Take the line containing "The width and height of the screenshot is (800, 899)." through the last line of the data and retype those lines exactly. Pictures do not belong in the copy.

• • • •

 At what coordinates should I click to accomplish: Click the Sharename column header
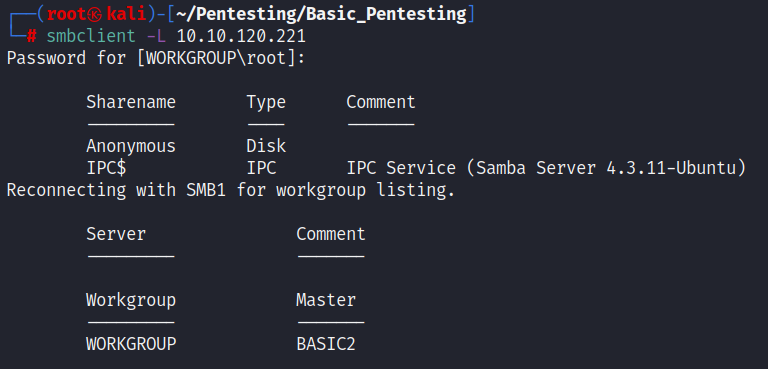coord(131,102)
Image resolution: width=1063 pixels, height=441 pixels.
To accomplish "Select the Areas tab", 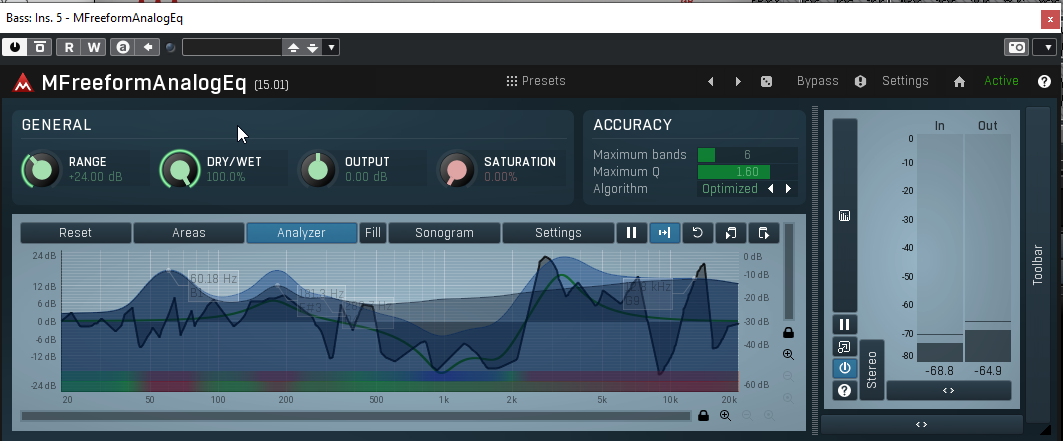I will [x=188, y=233].
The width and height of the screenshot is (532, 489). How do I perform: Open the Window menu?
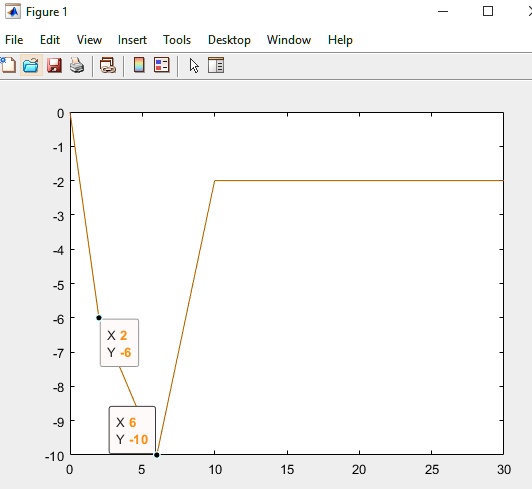289,40
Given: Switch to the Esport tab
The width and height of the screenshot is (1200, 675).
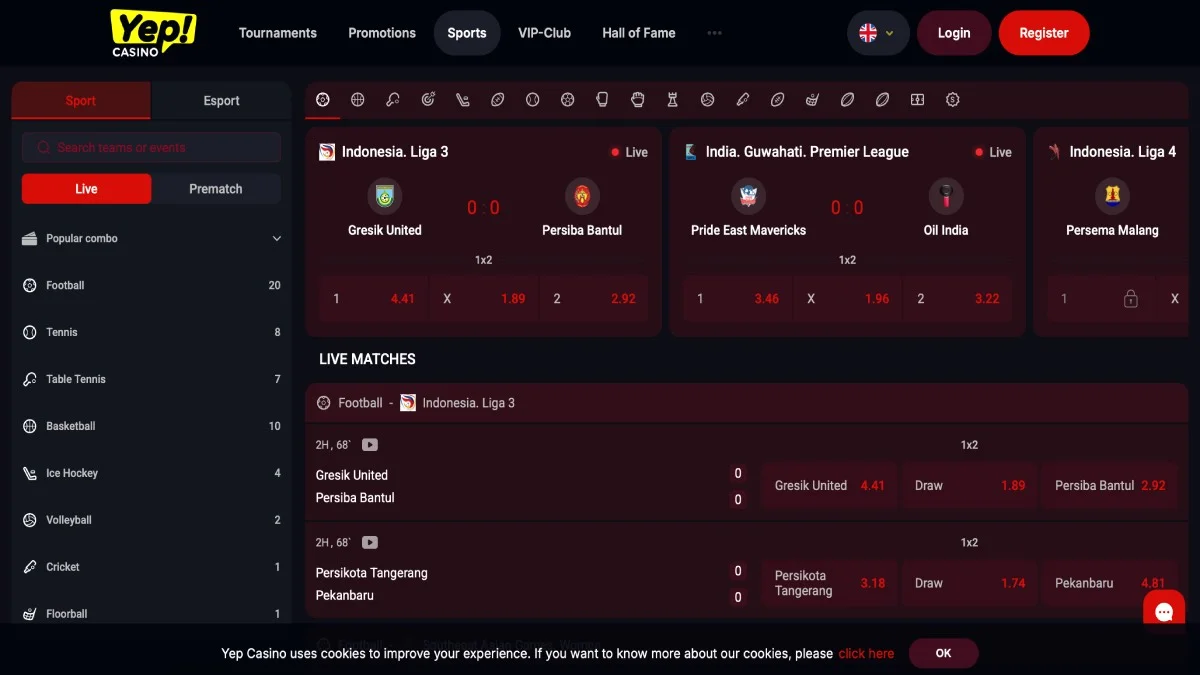Looking at the screenshot, I should (x=221, y=101).
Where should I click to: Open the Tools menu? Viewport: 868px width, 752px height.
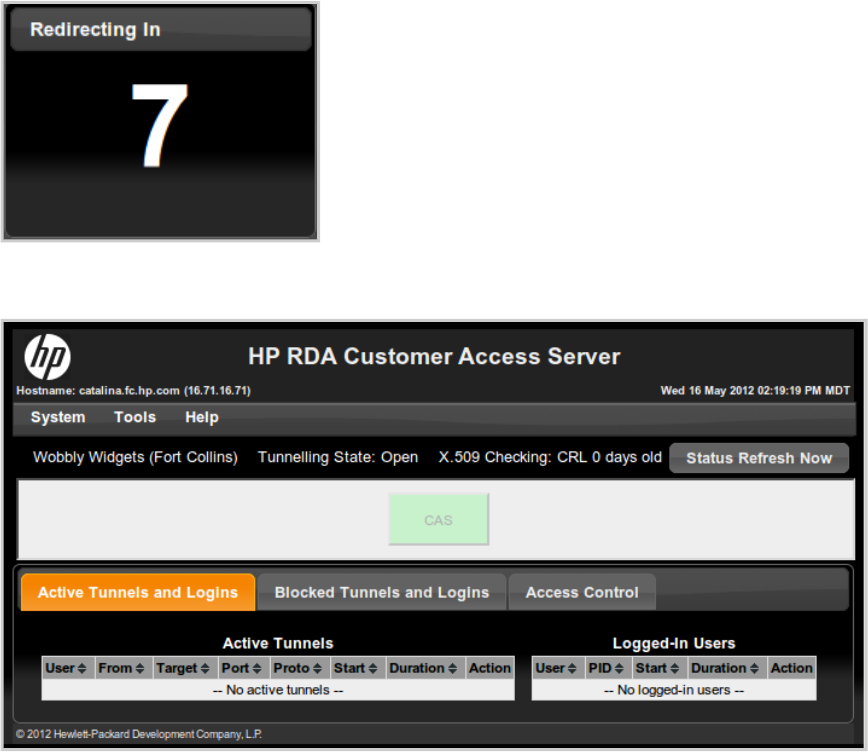point(135,417)
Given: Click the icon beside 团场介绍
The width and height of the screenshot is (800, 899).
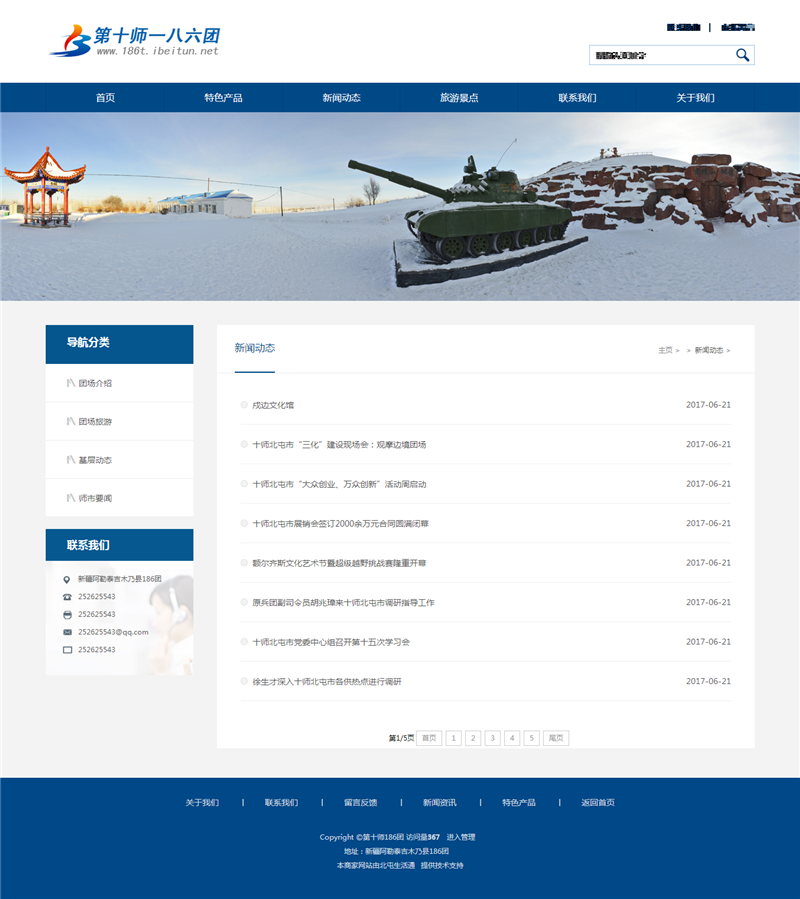Looking at the screenshot, I should pyautogui.click(x=70, y=383).
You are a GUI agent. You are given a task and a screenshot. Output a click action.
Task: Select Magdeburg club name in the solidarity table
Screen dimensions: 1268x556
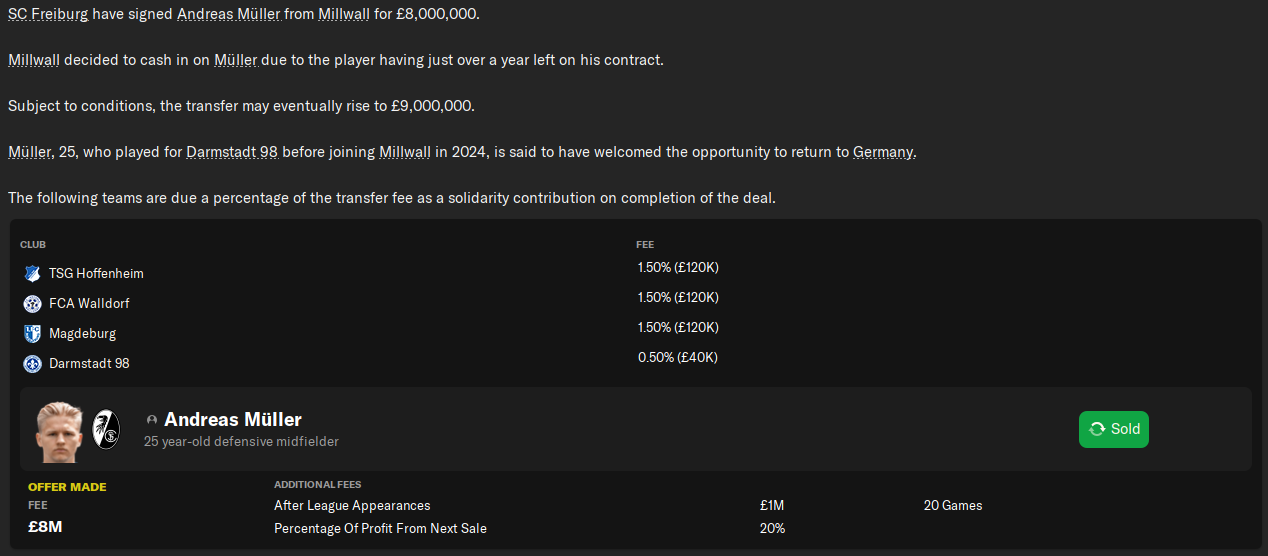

• • • •

OUTPUT OF THE EXERCISE:
The width and height of the screenshot is (800, 899).
Looking at the screenshot, I should pyautogui.click(x=70, y=383).
You are a GUI agent. You are given a task and a screenshot. Output a click action.
Task: Select Magdeburg club name in the solidarity table
Screen dimensions: 1268x556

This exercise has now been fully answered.